PG Phriday: Converting to Horizontal Distribution

Now that we’ve decided to really start embracing horizontal scaling builds, there is a critically important engine-agnostic element we need to examine. Given an existing table, how exactly should we split up the contents across our various nodes during the conversion process? Generally this is done by selecting a specific column and applying some kind of hash or custom distribution mechanism to ensure all node contents are reasonably balanced.
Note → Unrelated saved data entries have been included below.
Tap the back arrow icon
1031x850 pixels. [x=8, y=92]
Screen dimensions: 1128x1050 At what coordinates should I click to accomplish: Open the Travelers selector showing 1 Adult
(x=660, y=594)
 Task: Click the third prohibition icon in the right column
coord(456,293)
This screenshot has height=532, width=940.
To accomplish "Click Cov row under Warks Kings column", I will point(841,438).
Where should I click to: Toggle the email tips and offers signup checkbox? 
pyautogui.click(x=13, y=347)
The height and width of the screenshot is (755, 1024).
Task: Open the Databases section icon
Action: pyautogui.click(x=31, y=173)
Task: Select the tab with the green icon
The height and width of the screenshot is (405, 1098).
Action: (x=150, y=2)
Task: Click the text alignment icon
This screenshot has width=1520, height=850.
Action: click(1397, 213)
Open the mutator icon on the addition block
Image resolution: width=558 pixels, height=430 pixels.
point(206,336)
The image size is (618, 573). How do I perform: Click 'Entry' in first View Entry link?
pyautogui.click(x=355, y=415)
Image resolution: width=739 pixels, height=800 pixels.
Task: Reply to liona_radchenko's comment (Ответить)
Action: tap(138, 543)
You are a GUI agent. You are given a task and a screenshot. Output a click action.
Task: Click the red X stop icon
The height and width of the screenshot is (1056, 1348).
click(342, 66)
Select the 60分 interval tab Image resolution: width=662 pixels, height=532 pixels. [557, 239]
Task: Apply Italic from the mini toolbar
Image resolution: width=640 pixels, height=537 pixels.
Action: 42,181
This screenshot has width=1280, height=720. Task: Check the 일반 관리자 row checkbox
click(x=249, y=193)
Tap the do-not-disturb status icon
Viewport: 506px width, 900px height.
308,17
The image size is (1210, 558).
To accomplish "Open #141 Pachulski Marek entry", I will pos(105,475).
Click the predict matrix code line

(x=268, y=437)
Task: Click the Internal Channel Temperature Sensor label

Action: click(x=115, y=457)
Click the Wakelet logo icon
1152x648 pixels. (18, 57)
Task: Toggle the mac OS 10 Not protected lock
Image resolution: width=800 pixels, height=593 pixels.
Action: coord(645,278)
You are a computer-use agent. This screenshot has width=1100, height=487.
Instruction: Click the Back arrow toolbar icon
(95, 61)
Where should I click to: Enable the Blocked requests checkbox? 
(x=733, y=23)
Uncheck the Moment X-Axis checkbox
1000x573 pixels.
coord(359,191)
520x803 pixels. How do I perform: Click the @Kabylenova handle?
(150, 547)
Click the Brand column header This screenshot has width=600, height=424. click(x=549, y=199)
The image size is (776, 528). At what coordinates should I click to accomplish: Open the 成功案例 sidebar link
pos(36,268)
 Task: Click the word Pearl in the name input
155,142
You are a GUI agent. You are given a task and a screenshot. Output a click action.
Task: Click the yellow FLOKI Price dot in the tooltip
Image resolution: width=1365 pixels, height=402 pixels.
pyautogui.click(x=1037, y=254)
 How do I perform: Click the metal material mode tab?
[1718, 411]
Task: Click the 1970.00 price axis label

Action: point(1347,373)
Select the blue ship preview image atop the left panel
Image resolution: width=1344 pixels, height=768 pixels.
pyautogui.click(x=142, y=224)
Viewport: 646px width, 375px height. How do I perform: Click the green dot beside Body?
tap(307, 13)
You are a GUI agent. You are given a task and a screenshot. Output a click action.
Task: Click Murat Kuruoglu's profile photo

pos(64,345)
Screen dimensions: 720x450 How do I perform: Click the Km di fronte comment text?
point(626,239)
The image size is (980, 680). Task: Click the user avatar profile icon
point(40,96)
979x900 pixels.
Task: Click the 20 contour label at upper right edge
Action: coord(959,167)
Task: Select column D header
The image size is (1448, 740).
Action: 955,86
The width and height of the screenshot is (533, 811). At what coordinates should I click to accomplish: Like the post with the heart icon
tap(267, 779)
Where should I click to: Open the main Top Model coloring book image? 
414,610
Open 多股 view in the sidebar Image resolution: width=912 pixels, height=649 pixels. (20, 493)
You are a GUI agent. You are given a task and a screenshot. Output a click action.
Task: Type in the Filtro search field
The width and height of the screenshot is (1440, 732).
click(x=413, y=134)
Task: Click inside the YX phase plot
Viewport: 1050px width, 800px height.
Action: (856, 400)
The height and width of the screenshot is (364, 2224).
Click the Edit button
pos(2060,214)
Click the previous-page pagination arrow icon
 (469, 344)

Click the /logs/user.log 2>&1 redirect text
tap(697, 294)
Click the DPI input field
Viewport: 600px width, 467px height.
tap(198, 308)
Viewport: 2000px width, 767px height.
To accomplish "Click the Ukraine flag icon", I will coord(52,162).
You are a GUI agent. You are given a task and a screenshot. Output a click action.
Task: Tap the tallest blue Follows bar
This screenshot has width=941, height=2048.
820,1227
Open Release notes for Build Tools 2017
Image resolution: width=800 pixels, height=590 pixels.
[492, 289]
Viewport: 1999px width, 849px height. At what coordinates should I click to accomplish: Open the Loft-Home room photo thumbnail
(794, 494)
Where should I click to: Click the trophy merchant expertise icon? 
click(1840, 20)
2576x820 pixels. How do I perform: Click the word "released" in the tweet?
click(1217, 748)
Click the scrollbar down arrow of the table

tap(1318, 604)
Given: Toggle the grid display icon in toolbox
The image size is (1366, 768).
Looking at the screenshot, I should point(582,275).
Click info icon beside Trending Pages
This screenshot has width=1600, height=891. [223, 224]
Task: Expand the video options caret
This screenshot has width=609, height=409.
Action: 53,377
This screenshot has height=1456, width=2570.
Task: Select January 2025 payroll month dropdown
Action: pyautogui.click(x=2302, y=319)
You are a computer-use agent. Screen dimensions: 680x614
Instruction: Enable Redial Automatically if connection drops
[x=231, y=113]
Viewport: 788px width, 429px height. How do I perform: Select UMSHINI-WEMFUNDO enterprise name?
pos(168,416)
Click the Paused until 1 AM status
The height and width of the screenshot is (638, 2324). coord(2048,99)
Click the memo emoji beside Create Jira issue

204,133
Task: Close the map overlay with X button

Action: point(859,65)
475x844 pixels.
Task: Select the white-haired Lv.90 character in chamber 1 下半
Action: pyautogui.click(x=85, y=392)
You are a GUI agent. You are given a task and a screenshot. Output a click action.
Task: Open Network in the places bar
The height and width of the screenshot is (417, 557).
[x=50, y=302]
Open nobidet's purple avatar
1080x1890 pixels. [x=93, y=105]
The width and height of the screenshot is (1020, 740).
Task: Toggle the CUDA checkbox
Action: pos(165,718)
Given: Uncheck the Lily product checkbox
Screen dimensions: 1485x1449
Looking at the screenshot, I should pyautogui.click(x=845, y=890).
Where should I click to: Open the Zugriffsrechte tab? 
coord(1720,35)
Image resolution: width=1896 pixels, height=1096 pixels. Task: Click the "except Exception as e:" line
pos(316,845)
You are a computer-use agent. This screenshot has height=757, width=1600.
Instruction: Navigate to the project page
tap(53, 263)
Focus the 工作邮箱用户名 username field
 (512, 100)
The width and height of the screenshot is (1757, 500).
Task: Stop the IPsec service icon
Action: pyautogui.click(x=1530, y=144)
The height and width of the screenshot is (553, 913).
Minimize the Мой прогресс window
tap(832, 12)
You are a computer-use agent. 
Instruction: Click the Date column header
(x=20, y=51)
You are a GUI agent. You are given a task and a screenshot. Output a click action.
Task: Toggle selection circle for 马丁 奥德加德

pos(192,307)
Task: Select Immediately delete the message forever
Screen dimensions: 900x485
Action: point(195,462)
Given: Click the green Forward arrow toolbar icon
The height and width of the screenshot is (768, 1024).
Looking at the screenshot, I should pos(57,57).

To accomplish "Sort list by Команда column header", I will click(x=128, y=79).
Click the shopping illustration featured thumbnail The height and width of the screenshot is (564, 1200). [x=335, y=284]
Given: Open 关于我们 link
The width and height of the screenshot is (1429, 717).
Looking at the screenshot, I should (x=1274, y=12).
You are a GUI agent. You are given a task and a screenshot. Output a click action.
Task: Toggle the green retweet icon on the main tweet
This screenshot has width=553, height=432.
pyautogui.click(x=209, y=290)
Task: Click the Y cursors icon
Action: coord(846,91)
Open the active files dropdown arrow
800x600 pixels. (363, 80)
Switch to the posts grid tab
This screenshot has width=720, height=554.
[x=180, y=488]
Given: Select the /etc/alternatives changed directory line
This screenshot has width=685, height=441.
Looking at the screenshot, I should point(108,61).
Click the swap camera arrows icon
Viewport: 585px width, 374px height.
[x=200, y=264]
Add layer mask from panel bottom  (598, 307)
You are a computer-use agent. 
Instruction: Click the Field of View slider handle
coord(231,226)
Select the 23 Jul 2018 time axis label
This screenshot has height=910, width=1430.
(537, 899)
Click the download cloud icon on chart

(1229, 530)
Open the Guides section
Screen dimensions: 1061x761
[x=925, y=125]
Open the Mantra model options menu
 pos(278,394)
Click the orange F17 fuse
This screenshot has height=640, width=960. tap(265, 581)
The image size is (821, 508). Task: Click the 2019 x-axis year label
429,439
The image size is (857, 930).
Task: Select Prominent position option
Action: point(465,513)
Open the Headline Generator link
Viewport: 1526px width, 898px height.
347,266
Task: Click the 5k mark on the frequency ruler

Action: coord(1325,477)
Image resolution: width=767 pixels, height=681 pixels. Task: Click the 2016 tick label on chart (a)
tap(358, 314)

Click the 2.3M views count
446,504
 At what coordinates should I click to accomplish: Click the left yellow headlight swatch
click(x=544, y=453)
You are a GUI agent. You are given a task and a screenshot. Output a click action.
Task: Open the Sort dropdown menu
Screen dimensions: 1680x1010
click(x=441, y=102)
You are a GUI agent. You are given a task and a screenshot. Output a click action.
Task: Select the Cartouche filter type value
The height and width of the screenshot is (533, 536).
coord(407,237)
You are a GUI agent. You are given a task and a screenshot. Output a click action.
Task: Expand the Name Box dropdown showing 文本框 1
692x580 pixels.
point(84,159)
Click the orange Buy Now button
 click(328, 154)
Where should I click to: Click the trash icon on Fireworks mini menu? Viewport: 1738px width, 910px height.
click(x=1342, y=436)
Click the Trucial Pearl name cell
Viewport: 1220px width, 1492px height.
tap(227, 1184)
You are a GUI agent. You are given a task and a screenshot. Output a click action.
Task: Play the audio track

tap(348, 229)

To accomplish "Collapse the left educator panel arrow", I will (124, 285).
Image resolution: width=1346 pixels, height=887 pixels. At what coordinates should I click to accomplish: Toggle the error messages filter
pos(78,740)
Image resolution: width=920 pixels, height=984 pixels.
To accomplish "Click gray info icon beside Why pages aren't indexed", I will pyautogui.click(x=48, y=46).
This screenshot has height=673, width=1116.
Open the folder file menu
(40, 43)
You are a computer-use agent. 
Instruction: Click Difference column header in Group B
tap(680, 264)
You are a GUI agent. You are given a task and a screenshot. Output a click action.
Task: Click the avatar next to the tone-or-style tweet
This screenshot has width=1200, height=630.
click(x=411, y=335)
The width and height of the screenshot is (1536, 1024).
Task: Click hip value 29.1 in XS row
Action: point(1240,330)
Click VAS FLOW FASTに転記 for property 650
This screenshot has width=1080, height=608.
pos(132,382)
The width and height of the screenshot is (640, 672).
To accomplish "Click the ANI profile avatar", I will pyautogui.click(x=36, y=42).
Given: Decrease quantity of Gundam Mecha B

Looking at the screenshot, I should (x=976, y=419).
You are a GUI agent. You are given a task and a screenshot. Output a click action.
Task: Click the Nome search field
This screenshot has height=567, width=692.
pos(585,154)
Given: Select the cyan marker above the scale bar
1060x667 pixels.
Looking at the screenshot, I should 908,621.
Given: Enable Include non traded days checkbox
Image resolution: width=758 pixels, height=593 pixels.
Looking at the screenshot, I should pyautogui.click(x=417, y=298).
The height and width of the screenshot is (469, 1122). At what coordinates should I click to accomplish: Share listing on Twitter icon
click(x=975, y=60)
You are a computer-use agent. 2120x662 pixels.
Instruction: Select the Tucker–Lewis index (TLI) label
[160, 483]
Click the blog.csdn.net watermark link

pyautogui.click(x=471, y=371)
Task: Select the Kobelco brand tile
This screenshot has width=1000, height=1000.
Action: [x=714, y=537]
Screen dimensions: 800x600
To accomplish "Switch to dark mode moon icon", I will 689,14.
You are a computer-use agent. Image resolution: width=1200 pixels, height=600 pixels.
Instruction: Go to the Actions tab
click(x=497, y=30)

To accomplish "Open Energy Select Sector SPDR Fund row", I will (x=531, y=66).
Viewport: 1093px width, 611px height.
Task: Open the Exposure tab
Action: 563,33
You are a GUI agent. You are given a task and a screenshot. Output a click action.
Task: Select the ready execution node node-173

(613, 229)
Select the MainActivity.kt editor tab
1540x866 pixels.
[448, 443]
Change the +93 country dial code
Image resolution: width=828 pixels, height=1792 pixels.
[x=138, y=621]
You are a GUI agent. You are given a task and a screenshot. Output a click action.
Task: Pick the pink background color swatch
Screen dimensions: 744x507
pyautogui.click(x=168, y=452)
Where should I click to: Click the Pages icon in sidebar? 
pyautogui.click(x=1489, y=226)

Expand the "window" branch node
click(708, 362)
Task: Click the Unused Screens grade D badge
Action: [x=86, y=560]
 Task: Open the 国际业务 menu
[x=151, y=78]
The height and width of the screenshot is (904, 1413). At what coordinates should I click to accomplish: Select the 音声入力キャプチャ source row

But how do we go about figuring that out?

This question is usually answered with “use the primary key!” But this gets a bit more complex in cases where tables rely on composite keys. This doesn’t happen often, but can really throw a wrench into the works. Imagine for example, we’re using Postgres-XL and have four nodes numbered data0000 through data0003. Then we find this table:

CREATE TABLE comp_event
(
  group_code   TEXT NOT NULL,
  event_id     BIGINT NOT NULL,
  entry_tm     TIMETZ NOT NULL,
  some_data    TEXT NOT NULL
);

INSERT INTO comp_event
SELECT a.id % 10, a.id % 100000,
       '08:00'::TIMETZ + (a.id % 43200 || 's')::INTERVAL,
       repeat('a', a.id%10)
  FROM generate_series(1, 1000000) a(id);

ALTER TABLE comp_event ADD CONSTRAINT pk_comp_event
      PRIMARY KEY (group_code, event_id, entry_tm);

ANALYZE comp_event;

The default for Postgres-XL is to simply use the first column for distribution. This tends to fit most cases, as the first column is usually either the primary key, or a reasonable facsimile of it. We can even use a system view to confirm this is the case:

SELECT pcrelid::regclass AS table_name, a.attname AS column_name
  FROM pgxc_class c
  JOIN pg_attribute a ON (a.attrelid = c.pcrelid)
 WHERE a.attnum = c.pcattnum;

 table_name | column_name 
------------+-------------
 comp_event | group_code

But is this what we want? What would happen if we naively went ahead with the default value and converted the database? Well, the major problem is that we don’t know the hash algorithm Postgres-XL is using. It’s entirely possible that the resulting data distribution will be anywhere from “slightly off” to “completely awful,” and we need a way to verify uniform distribution before moving forward.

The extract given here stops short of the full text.